Ces dispositions doivent être contraignantes et s’imposer à tous. Tant les entités du groupe (quelque soit leur implantation) que les salariés y seront soumis.
Cette possibilité s’adresse principalement aux multinationales qui souhaitent exporter des données vers des états tiers n’assurant pas un niveau de protection suffisant.
Que risquez-vous en cas de transferts internationaux de fichiers clients-prospects illégaux ?
L’article 226-22-1 du Code Pénal prévoit une sanction en cas de transferts internationaux de fichiers clients-prospects illégaux.
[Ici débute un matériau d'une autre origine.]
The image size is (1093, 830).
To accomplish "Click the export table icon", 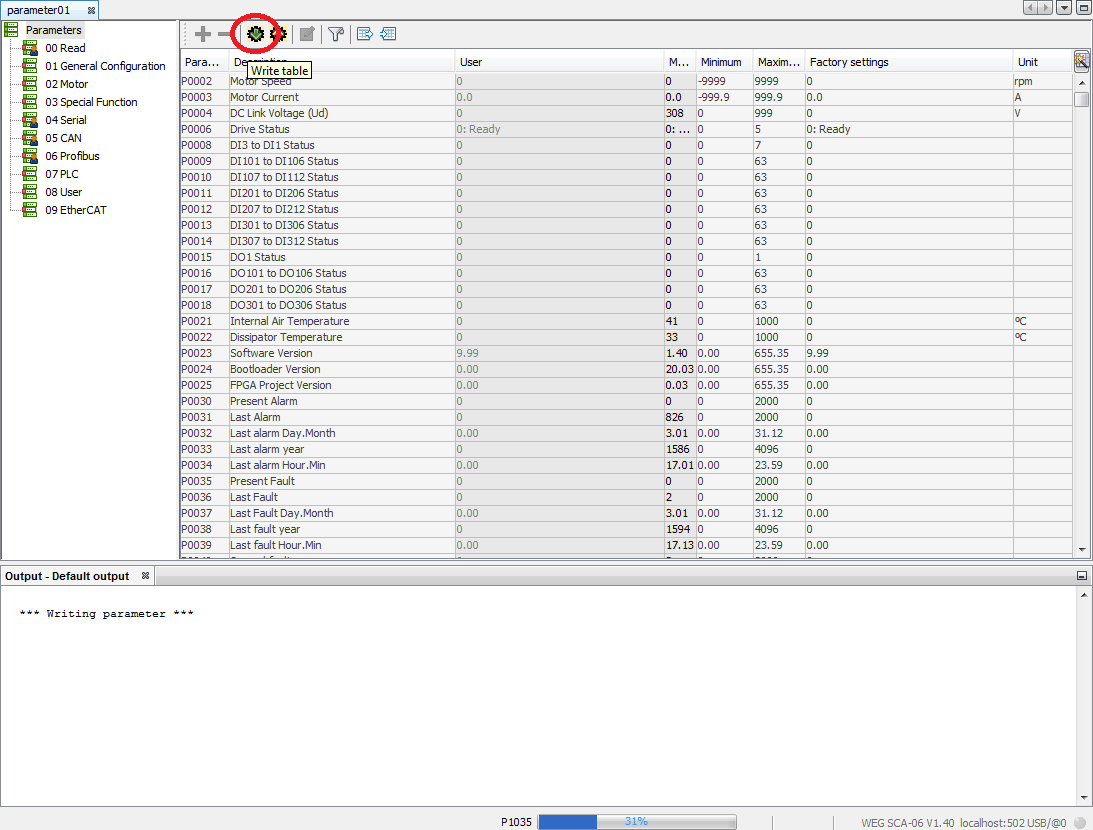I will 364,33.
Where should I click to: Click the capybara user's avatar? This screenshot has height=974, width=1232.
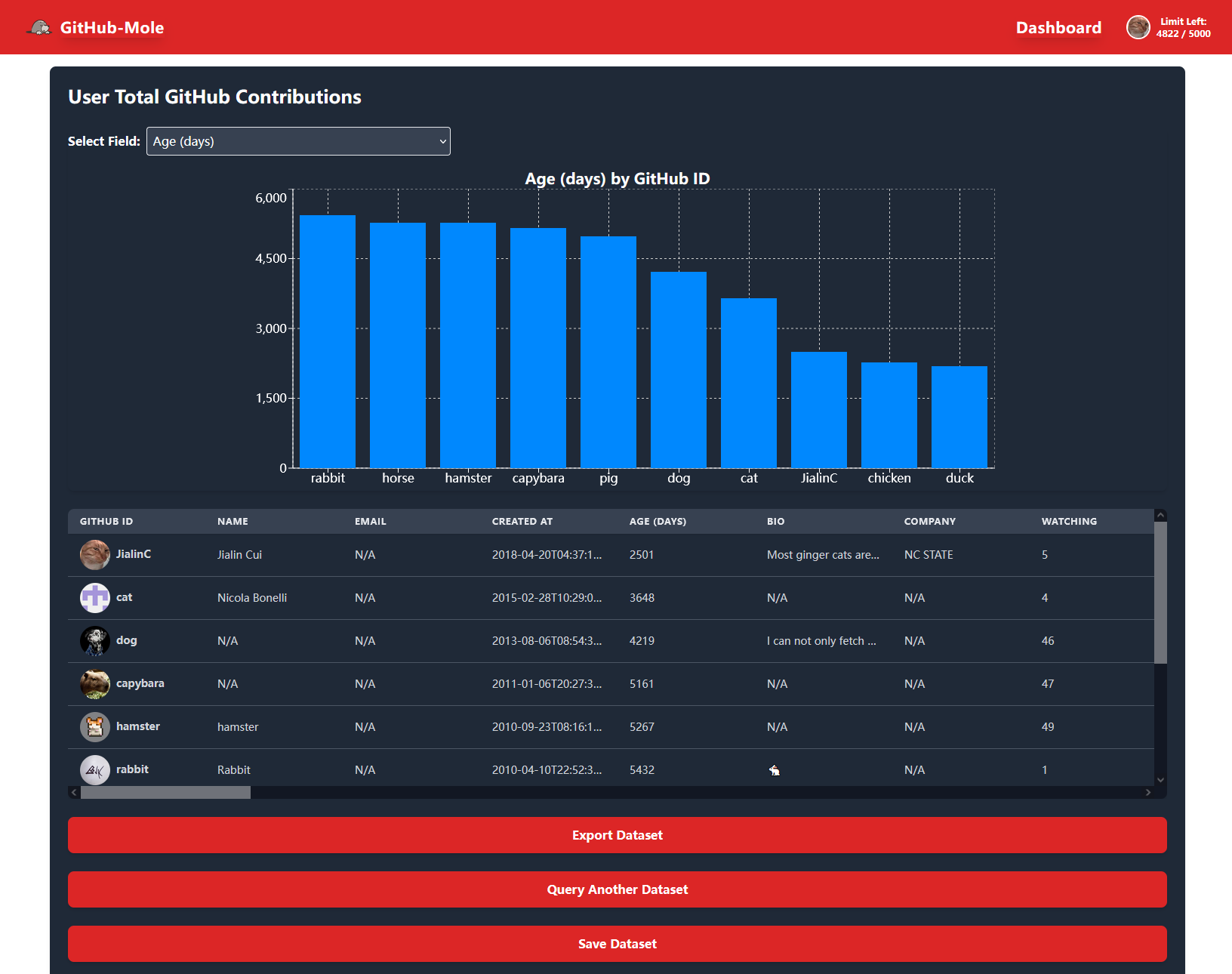pos(95,684)
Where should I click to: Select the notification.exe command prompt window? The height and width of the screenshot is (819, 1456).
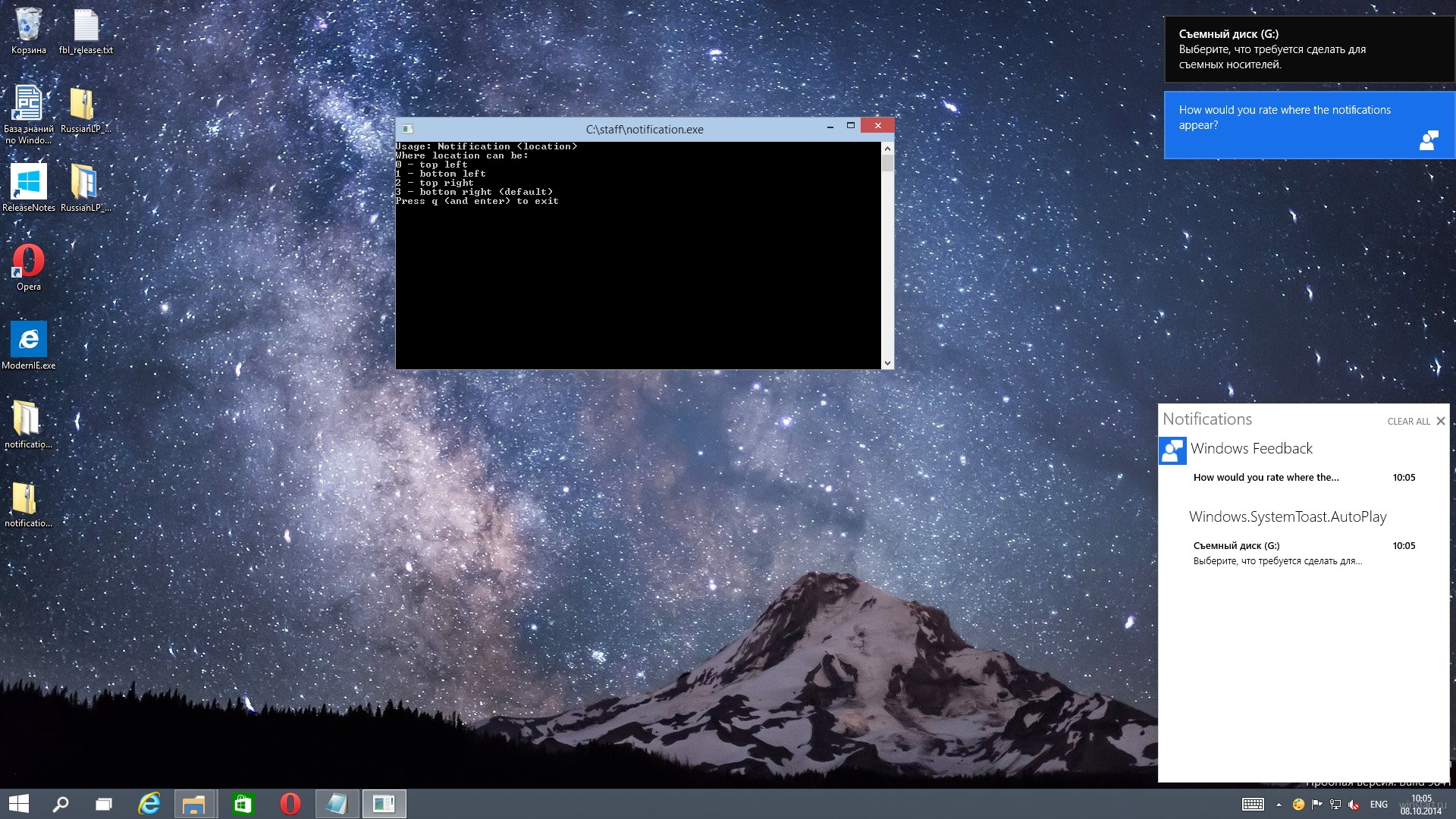coord(643,243)
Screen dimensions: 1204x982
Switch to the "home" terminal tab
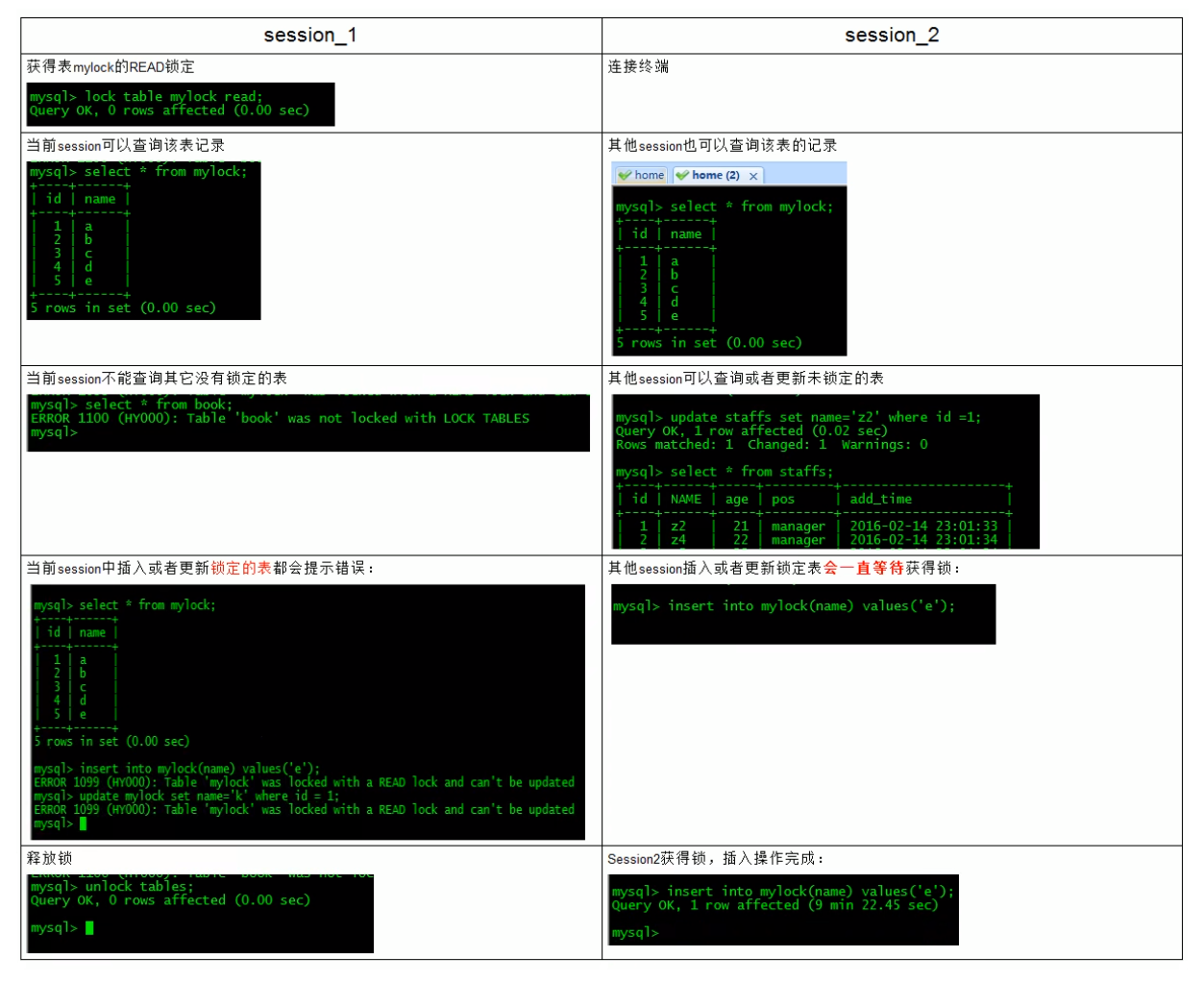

En outre, le fait de procéder ou de faire procéder au transfert de données personnelles vers un état hors de l’Union Européenne et en violation des mesures prises par la Commission européenne est réprimé. La sanction encoure est de cinq ans d’emprisonnement et de 300 000 euros d’amende.
Les transferts internationaux de fichiers clients-prospects sont source d’enjeux économiques importants. En effet, la plupart des données sont revendues ou échangées. En décidant de transférer vos données à des états tiers vous devrez vérifier leur système de protection en la matière. Le Règlement général sur la protection des données personnelles, qui entrera en vigueur en 2018, a pour objectif de réformer ce système.